Columnist Dean Juipe: Sponsors reconsider wrestling
Wednesday, Dec. 15, 1999 | 10:04 a.m.
Dean Juipe's column appears Monday, Tuesday, Wednesday and Friday. His boxing notebook appears Thursday. Reach him at juipe@vegas.com or 259-4084.
The resident authority on professional wrestling in the building says he hasn't kept up with the "sport" in recent weeks and probably won't for a little while longer.
Is his disinterest a protest of sorts, perhaps as a show of support to mainstream advertisers such as Coca Cola, AT&T, Wendy's, the U.S. Army and the U.S. Air Force that have withdrawn as corporate sponsors because of wrestling's increasingly risque and vulgar nature?
Well, not really. "It's because The Undertaker is hurt," he said, leaving the matter of social reform to others.
As we have all come to realize, for better or worse pro wrestling has become big, big business. Once a niche industry, today it saturates the cable networks and is a staple of its programming.
Its ratings are routinely impressive and TNT's three-hour Monday Night Nitro reaches the largest audience in the cable universe.
In addition, pro wrestling is available on pay-per-view on what seems to be a weekly basis.
This past Sunday's pay-per-view offering -- entitled "Armageddon" -- not only had its usual crowd lending its rapt attention, it had an abnormal number of advertising executives tuning in. They wanted to see just how far the sanctioning World Wrestling Federation would go in terms of distasteful material.
Confronted with big-ticket sponsors like Coke and Wendy's bailing out in spite of the sport's fabulous market-penetration percentages, the WWF bulled its back and proclaimed it would not tone down its content. Considering the money involved, the WWF was extremely defiant.
Sunday's primary spectacle was a free-for-all involving four women wrestlers in evening gowns in which the expressed goal was to avoid being stripped. It was a match that had less to do with wrestling than it did voyeurism.
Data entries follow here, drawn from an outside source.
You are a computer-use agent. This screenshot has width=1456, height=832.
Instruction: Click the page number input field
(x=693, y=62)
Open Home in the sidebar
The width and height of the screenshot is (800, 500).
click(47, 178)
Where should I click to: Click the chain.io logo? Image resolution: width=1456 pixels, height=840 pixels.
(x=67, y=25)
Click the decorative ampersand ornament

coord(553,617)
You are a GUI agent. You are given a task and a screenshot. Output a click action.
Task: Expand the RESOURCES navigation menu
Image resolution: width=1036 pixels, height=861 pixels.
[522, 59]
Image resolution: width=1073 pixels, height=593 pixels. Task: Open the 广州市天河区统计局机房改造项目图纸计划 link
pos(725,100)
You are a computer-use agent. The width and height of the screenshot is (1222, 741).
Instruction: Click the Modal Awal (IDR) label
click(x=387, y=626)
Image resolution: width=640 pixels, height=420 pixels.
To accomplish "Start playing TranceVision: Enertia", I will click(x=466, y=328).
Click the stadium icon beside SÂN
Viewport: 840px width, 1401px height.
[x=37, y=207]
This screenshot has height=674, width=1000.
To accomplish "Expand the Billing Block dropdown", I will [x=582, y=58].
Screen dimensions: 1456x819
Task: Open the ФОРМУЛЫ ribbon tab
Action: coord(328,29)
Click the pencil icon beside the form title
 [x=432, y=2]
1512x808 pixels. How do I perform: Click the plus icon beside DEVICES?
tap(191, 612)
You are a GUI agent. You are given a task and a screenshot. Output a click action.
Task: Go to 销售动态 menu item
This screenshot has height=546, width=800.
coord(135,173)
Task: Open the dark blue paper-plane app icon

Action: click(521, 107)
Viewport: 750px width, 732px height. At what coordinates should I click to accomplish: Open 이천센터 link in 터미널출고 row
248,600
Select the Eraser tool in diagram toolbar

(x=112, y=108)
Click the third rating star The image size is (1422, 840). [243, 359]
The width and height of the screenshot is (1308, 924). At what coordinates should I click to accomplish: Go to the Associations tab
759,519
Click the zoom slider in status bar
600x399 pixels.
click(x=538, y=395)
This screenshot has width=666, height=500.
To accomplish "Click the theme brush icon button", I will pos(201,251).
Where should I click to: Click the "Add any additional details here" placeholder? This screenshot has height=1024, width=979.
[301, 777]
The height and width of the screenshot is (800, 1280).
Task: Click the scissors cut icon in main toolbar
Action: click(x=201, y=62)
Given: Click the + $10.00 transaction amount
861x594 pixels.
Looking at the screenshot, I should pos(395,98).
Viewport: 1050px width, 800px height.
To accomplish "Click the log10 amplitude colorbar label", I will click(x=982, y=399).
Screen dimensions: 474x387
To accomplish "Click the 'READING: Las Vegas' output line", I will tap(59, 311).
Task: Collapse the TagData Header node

While the WWF has implied that anything goes, it still drew a line and didn't show "everything" as the women worked their way down to the bare necessities.
Parents who care about such things were grateful.
If you watch any pro wrestling at all, you already know sexual titillation has maneuvered its way to the forefront of the TV shows. The women wrestlers are busty and blooming, and there have been times women in the live audience have been surprisingly provocative as well.
Also, both male and female wrestlers speak more freely than ever and swear words are not automatically bleeped or deleted. Plus, many of the men are big on sexually suggestive gestures and not so subtly work them into their skits.
This package of innuendo and glitz is a hot commodity, particularly within the pre-teen and young-adult markets. As a result, corporate sponsors are anxious to become affiliated with wrestling because of its attractive demographics.
Yet -- as proven by the sponsorship withdrawals from AT&T, the armed forces and others -- there's an increasing reluctance to stay aboard a wrestling bandwagon that many see careening into areas that are considered offensive.
Thus, a fine line exists between what is and what isn't acceptable, and pro wrestling is pushing the limits of public decency.
It has put many parents in a figurative toehold, torn between the sport's innocent fun and its increasingly vile permissiveness.